Richard_Ngo comments on What is the alternative to intent alignment called?

Richard_Ngo 30 Apr 2020 11:49 UTC
LW: 3 AF: 1
AF
So I guess more specifically what I’m trying to ask is: how do we distinguish between interpreting the good thing as “human intentions for the agent” versus “human goals”?
In other words, we have at least four options here:
1. AI intends to do what the human wants it to do.
2. AI actually achieves what the human wants it to do.
3. AI intends to pursue the human’s true goals.
4. AI actually achieves the human’s true goals.
So right now intent alignment (as specified by Paul) describes 1, and outcome alignment (as I’m inferring from your description) describes 4. But it seems quite important to have a name for 3 in particular.
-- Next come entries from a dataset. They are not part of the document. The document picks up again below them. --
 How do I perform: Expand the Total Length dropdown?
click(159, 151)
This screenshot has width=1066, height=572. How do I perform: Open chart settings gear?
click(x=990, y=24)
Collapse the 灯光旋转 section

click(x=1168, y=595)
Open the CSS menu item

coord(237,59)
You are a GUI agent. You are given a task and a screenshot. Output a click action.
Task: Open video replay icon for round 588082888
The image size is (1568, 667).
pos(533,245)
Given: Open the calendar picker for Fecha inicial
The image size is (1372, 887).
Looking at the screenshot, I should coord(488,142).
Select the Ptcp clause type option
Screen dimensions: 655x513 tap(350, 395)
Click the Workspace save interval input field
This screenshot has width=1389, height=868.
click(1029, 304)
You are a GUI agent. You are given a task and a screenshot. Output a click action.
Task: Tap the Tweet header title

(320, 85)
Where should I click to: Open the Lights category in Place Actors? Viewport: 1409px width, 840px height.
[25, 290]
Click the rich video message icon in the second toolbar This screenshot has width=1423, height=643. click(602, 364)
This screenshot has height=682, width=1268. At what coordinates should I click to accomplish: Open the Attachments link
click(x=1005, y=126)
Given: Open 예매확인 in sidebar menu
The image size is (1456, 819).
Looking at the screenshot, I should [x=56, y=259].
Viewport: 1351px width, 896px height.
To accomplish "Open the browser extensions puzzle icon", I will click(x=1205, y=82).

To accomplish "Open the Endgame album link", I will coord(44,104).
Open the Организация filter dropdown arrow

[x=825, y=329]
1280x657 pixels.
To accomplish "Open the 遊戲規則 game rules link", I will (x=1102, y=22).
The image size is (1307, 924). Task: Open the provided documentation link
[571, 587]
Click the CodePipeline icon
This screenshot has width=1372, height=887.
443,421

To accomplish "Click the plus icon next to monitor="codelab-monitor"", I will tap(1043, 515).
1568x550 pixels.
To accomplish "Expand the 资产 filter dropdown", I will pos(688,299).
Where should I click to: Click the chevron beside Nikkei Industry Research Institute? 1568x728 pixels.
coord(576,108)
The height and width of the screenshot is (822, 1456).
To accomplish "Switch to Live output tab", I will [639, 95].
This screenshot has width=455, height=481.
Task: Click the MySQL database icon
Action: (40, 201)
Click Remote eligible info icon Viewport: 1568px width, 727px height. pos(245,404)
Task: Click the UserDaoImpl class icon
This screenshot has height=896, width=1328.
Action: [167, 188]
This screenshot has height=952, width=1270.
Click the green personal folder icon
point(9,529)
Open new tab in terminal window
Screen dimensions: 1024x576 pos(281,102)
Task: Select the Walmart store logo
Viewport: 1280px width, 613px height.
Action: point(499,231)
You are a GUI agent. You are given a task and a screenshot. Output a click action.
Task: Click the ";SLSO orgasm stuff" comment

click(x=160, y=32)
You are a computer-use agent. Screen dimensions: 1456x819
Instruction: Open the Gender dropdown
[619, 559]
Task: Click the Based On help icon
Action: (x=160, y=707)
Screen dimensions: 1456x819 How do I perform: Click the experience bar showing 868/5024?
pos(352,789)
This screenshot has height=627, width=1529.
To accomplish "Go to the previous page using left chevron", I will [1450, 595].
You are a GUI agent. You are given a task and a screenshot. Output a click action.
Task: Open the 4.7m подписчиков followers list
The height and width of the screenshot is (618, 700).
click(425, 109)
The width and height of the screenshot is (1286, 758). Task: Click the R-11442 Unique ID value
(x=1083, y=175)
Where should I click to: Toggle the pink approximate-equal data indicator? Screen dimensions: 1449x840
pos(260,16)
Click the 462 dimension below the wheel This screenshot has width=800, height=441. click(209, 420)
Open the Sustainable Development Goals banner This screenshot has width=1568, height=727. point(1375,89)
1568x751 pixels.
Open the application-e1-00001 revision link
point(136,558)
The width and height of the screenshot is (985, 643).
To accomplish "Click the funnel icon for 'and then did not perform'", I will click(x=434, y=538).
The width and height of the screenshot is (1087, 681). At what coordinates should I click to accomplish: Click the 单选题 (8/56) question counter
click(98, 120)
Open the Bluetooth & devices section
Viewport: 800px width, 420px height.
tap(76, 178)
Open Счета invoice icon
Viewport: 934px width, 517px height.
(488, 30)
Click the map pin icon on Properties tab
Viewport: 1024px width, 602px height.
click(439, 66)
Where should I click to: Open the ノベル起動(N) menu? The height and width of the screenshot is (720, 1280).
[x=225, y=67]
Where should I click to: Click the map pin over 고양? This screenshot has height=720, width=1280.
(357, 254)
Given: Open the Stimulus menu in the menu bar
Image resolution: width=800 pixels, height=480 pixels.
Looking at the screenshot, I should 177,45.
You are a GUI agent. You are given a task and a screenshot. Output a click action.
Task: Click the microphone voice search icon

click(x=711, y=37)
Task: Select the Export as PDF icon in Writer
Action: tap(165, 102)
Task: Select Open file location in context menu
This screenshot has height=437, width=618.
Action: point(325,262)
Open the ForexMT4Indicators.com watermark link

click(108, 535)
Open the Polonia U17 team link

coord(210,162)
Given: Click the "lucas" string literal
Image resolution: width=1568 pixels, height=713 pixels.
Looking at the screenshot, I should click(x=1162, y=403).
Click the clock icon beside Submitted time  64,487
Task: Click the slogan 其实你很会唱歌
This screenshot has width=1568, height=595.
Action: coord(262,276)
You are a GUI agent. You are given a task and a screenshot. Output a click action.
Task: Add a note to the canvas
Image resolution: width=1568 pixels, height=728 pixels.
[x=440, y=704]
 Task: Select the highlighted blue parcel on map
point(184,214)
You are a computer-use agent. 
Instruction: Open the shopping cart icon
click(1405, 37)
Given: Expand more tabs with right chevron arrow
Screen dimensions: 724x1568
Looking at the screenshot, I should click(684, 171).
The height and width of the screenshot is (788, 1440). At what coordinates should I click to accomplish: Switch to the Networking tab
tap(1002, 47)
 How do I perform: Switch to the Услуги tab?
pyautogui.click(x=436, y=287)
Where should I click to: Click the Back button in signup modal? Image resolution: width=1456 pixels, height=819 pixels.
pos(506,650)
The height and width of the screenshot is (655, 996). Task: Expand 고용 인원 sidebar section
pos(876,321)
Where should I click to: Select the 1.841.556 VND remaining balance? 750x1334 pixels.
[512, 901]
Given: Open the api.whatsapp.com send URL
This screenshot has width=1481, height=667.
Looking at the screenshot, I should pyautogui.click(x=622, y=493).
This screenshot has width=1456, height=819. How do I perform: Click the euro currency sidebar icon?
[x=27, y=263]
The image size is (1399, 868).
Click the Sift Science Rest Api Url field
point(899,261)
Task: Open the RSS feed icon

- Ramana Kumar 21 Jul 2020 14:13 UTC
  LW: 1 AF: 1
  AF Parent
  I would use ‘outcome alignment’ for 2 (and agree with ‘intent alignment’ for 1). In other words, I see the important distinction between ‘outcome’ and ‘intent’ being in the first part of the options, not the second.
  I’d be inclined to see 3 and 4 as variations on 1 and 2 where what the human wants is for the AI to figure out some notion of their true goals and pursue/achieve that.